• _Instructions to follow_
What is the number of lines below that hold "Farming"? Answer with that number only.
---
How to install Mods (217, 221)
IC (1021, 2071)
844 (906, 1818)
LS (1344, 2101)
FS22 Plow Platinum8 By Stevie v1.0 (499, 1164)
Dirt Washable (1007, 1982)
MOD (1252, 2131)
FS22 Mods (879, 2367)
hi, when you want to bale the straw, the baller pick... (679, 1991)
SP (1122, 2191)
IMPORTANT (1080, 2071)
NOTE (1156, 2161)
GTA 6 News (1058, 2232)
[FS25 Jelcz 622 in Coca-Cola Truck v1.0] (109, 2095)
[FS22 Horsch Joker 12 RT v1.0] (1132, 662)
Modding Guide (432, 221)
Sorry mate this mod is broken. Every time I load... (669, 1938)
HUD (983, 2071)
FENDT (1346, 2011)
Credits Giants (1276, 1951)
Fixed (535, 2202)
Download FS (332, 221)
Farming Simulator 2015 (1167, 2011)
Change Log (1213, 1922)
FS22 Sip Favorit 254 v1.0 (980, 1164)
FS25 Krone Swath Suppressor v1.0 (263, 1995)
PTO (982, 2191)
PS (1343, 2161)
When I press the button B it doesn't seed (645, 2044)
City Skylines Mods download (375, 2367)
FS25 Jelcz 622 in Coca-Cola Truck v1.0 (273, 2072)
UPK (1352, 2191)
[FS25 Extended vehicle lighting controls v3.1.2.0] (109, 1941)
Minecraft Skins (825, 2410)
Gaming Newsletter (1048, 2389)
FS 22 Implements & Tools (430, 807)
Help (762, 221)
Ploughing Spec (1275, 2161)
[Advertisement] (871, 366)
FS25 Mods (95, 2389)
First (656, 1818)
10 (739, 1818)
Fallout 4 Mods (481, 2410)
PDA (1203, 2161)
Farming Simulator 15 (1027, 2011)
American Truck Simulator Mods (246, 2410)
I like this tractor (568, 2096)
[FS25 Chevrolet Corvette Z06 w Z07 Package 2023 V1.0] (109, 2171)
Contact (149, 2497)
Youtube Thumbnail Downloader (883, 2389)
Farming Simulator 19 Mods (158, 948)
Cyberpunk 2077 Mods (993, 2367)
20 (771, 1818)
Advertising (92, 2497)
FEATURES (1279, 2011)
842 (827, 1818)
---
• _Answer to the exercise_
3